> _To do_
Set down, word for word, the line with "720x450 pixels." and the lines after it through the final line of the data below, without pictures.

> _Extracted records_
◇ ◇ ◇

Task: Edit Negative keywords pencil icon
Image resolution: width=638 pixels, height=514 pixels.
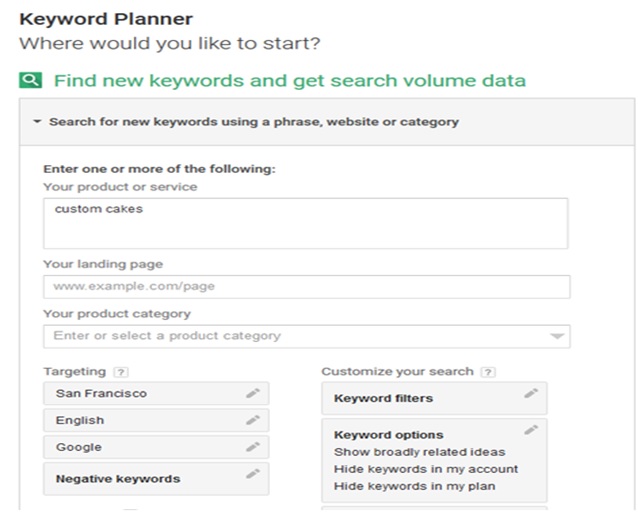Action: click(253, 474)
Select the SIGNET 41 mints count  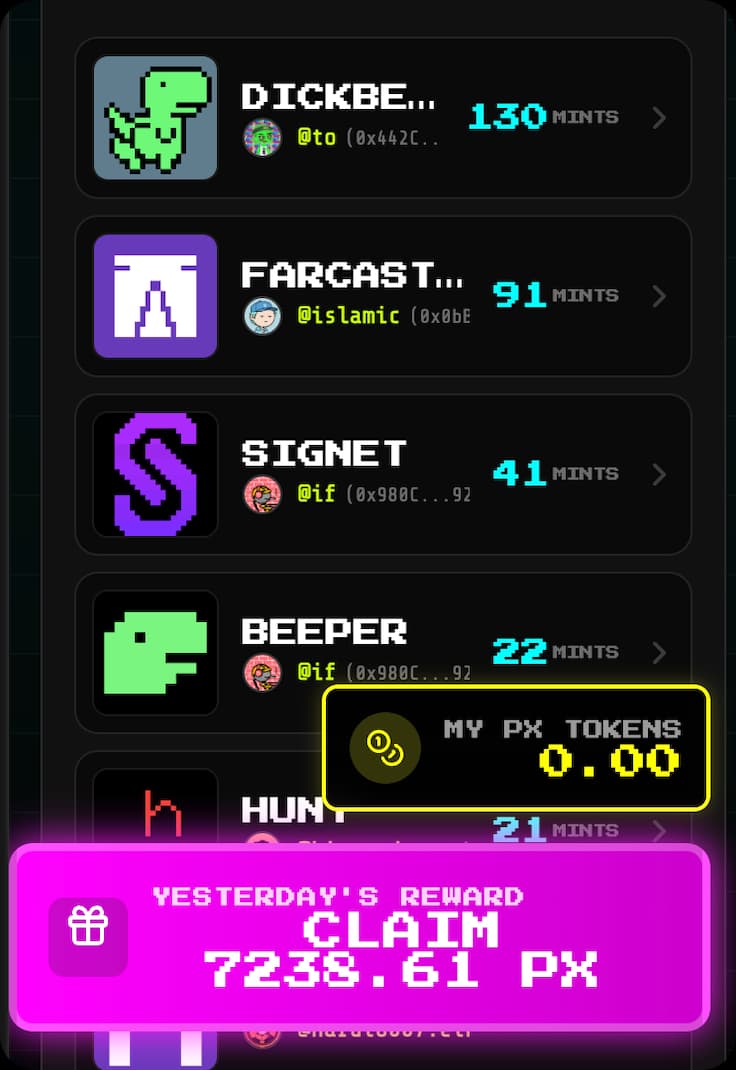pos(520,474)
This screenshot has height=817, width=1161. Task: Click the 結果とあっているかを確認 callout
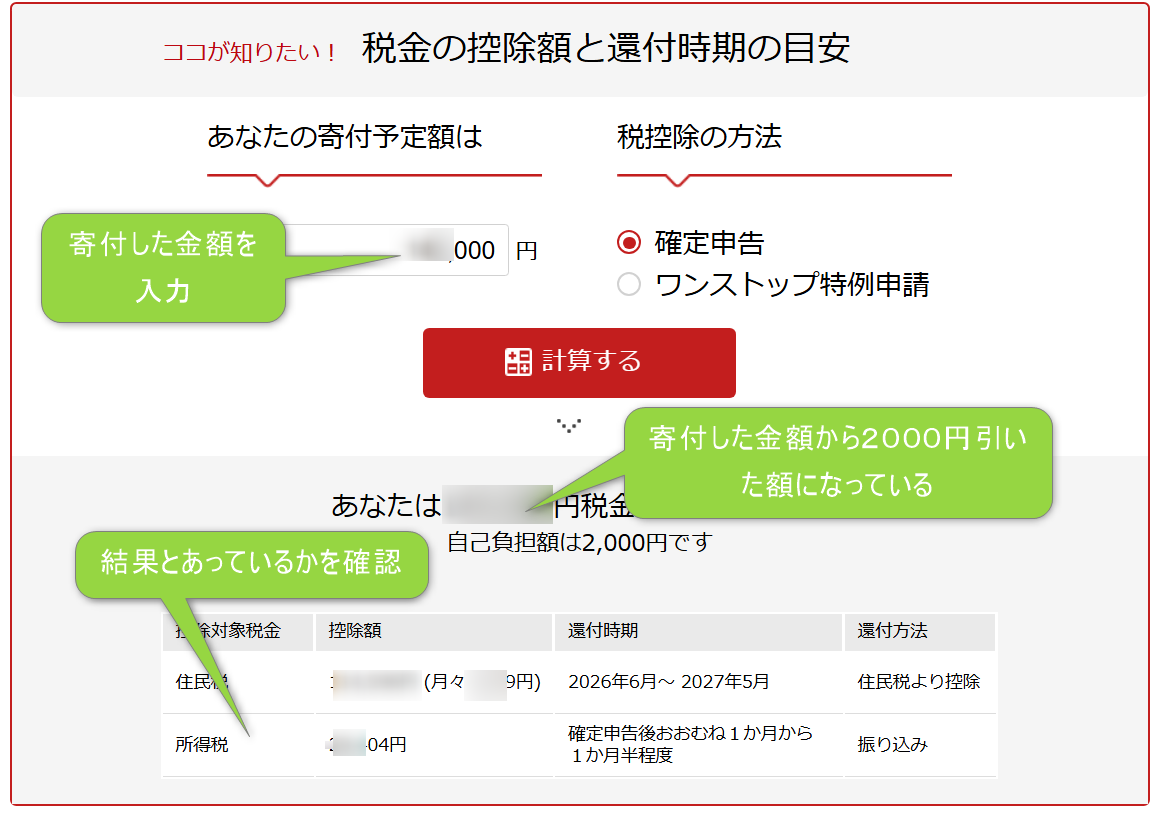[x=251, y=563]
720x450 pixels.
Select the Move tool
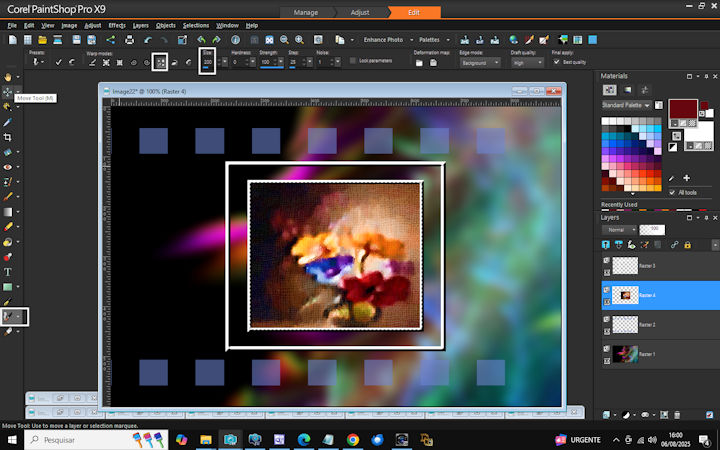click(8, 92)
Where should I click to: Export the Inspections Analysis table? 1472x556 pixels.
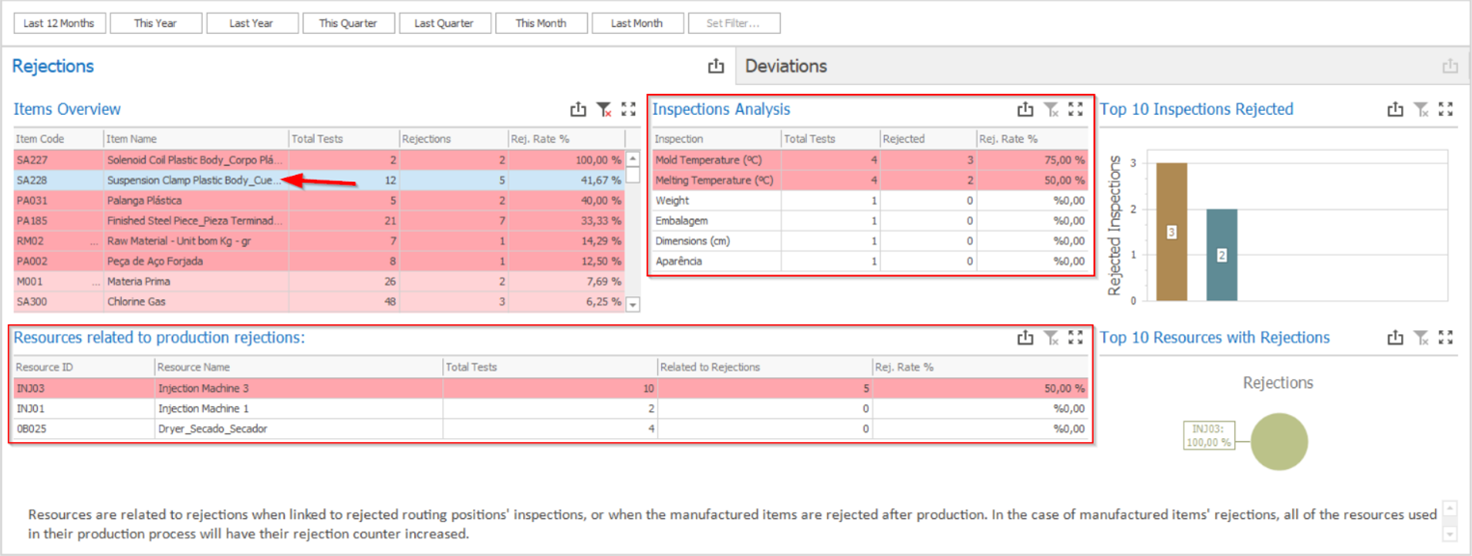click(1025, 110)
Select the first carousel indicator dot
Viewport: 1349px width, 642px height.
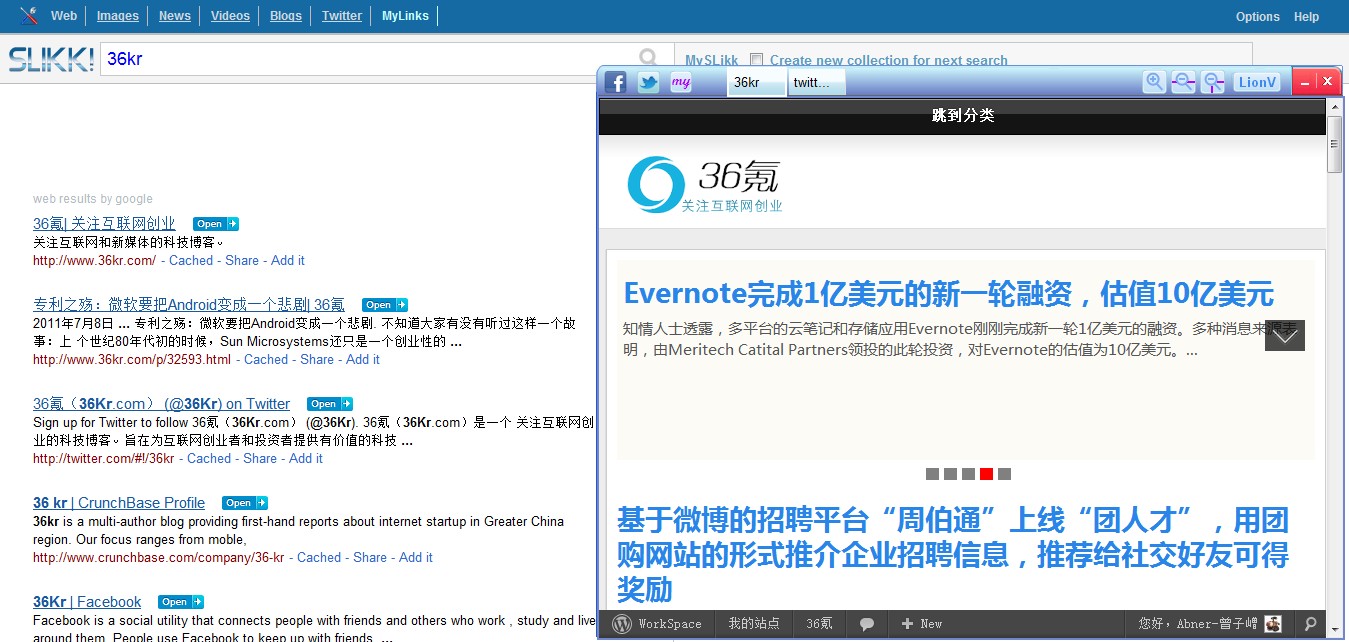coord(932,474)
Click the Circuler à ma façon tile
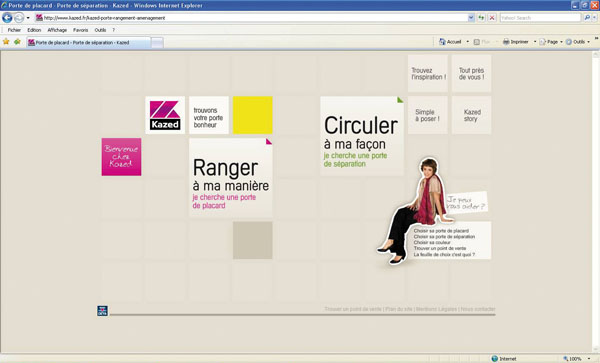 362,136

◇ ◇ ◇

> _Answer box_
720x450 pixels.
Select the Move tool
click(8, 92)
Where should I click to: Export the Inspections Analysis table? 1472x556 pixels.
click(1025, 110)
Select the first carousel indicator dot
Viewport: 1349px width, 642px height.
coord(932,474)
Click the Circuler à ma façon tile
 362,136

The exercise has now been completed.